Más allá de lo presumible, el tono que emplea resiste (o dificulta) la empatía desmedida que quiere dirigir a la situación acontecida. La narración —centrada desde el punto de vista de aquellos que atienden a la llamada— está orquestada con la partitura de un thriller de tensión, jugando con la expectativa morbosa de una posible salvación, cuando creo que es conveniente advertir que eso no es ni será así. En su desarrollo, el rostro de la niña será visto mediante unas fotografías, y del mismo modo que el personaje interpretado por Motaz Malhees las pega en un cristal para evidenciar la urgencia de la situación, el espectador atenderá a su impotencia de una forma similar al registro superficial que sucede día tras día a través de noticiarios o redes sociales. La diferencia primordial, y entiendo que ese debe ser su objetivo, radica en centralizar la atención sobre la vida de una sola persona, en retratarla por medio de su visceralidad íntegramente humana para rehuir de parecidos, multitudes o estadísticas.

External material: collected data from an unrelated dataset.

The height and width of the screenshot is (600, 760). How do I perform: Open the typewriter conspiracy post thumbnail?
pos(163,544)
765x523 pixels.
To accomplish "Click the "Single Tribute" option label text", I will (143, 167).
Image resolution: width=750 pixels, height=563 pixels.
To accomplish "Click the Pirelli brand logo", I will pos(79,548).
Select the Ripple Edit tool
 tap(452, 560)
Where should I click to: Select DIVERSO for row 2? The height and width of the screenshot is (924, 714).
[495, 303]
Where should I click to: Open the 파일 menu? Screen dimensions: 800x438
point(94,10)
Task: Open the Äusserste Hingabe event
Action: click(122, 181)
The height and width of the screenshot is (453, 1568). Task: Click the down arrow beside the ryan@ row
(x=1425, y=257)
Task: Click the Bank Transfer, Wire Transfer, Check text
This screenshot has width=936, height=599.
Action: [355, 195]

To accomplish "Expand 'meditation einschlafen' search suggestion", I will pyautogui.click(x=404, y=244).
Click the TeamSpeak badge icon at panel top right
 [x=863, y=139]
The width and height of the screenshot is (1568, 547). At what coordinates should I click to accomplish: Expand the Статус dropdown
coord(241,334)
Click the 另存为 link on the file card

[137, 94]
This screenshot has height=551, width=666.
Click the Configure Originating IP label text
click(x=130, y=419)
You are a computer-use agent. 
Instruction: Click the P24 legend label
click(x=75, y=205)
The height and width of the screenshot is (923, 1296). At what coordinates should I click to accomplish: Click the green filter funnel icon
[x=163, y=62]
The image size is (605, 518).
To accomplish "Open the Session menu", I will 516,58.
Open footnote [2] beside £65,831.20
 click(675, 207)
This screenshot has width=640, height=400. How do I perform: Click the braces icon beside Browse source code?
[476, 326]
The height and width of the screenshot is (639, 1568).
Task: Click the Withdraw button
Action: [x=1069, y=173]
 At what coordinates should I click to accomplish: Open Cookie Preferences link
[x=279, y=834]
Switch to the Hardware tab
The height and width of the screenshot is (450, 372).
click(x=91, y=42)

Esta dicotomía de cruzar realidad y ficción llega a un punto de autoconsciencia más firme cuando escoge mostrar un fragmento filmado de lo que aconteció verdaderamente en aquel despacho. Para introducirlo, los actores recrean el vídeo original y, al mismo tiempo, una mano aparece por la derecha del cuadro sujetando un móvil, prefigurando que están grabando eso e introduciendo, a su vez, el vídeo desde ahí. En esta relación de dispositivos, la directora abre un diálogo con la teatralidad de su narración y convida a pensar en el por qué de esa decisión, en lo que parece una búsqueda por arremeter una mirada próxima pero lejana a la vez, cuestionando los mismos filamentos que sujetan la ética de su trabajo.

¿Esta recreación atiende a una idea de dignidad? ¿Hay un acercamiento desinteresado por el recuerdo de esta víctima? Estos interrogantes todavía me sobrepasan y creo que, pese al rechazo que me produce la película a nivel moral y cinematográfico, su inmediatez resulta arrolladora y, para bien o para mal, su trascendencia merece, por lo menos, ser considerada, compartida y posteriormente discutida. Porque en su discurso, La voz de Hind no ahonda con las aristas de otros títulos recientes como No Other Land (2024) o A Fidai Film (2024), con los que comparte una misma vocación de identidad y denuncia —todos ellos mucho más estimulantes—, sin embargo, esta sí que concreta unas formas más contundentes, injustas y agresivas ante un espectador desprovisto, y esto, llegados a un determinado punto, creo que ya es más que suficiente.
Esta última sentencia podría denotar un espíritu conformista, y no quiero que se me malinterprete: esta dejadez abierta al todo-vale proviene de la frustración de entender que de esto no habrá una ficción coherente o justa. Todo es desmedido porque todo es injusto, y desgraciadamente no sabemos ni cómo debería ser mirado. «Todas las cámaras se han ido ya a otra guerra», señalaba Szymborska; y antes de que esto pase (y la vida pase, y estemos a otra cosa), creo que es necesario contemplar, de una forma u otra, que hay gente que está muriendo.